How to Identify Shame and Successfully Move Past It
Shame doesn’t always get the “credit” it deserves for being so incredibly damaging.
This feeling can make you believe you’re not good enough. It can make you think no one will ever love you. Or, it can remind you of your failures and make them feel ten times worse.
When you let shame start to take over your life, it can lead to other destructive behaviors and mental health conditions. These include anxiety, depression, addiction, and even aggression.
Most people don’t want to admit that they struggle with shame. But bringing it into the light is the first step toward moving past it.
The more you talk about your shame, the less power you give it to control you. Acknowledge it and share how it makes you feel with people you trust. Once you’re back in control, you can start to take more active steps to work through it.
What You Do Isn’t Who You Are
Most people want to be acknowledged for the things they do well in life or to have their talents recognized. On the other hand, no one wants to deal with the guilt and embarrassment that can often come from getting criticized or having an idea shot down.
It’s important to remember that the things you do and say don’t define you. If you have an idea at work that someone doesn’t like, for example, it doesn’t mean you’re a failure or an idiot.
When you let other people’s approval start to define your happiness, you’ll feel shameful if you don’t always receive that approval. Your self-worth shouldn’t be based on what other people have to say about your actions.
Instead, try to develop a firm foundation when it comes to who you really are. Look inside yourself to discover the things you like, including both strengths and weaknesses. When you take that power away from other people’s opinions, it won’t feel like the world is crashing down on you so much.
Understanding What Triggers Your Shame
You probably don’t feel shameful all the time. So, can you think of any consistencies surrounding your circumstances when you do?
Many people who experience shame have “triggers.” You may not even realize you have them, because they can be sneaky and unassuming. If you’re new at your job and someone doesn’t like your work on a project, that would probably make you feel more shame than if you worked in that same position for the last 20 years.

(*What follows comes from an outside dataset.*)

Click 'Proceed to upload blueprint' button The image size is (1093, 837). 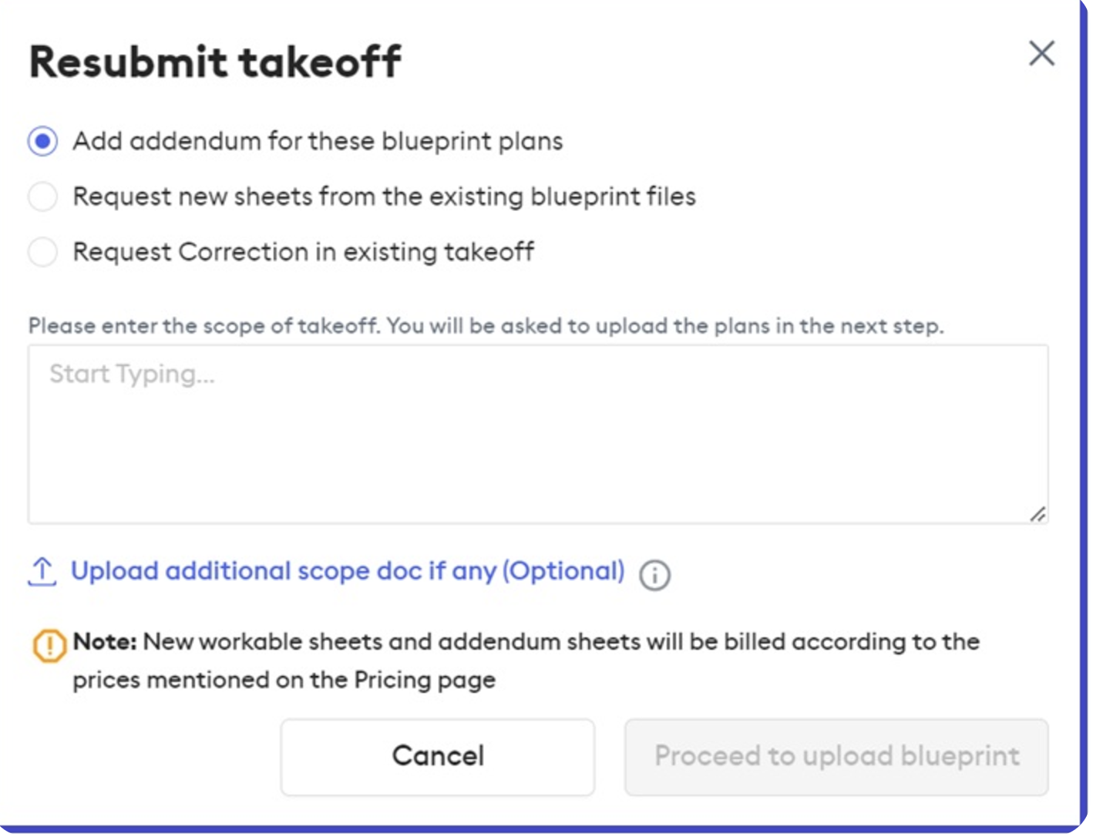coord(837,755)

Insecurities make it easier to feel shame. Things like physical appearance, lack of skill, intelligence level, and inexperience are often areas of insecurities for people. Identifying what your own insecurities are can make it easier to block out feelings of shame before they start to tear you down.
Moving Past Shame
Moving past shame is about connecting with yourself. When things make you feel ashamed, it’s usually because you have lost touch with who you really are. Reconnecting with yourself is a great way to navigate the dark valleys shame can often put you through.
One way to do this is to reconnect with the people closest to you. Recruit a support circle that consists of trusted family and friends.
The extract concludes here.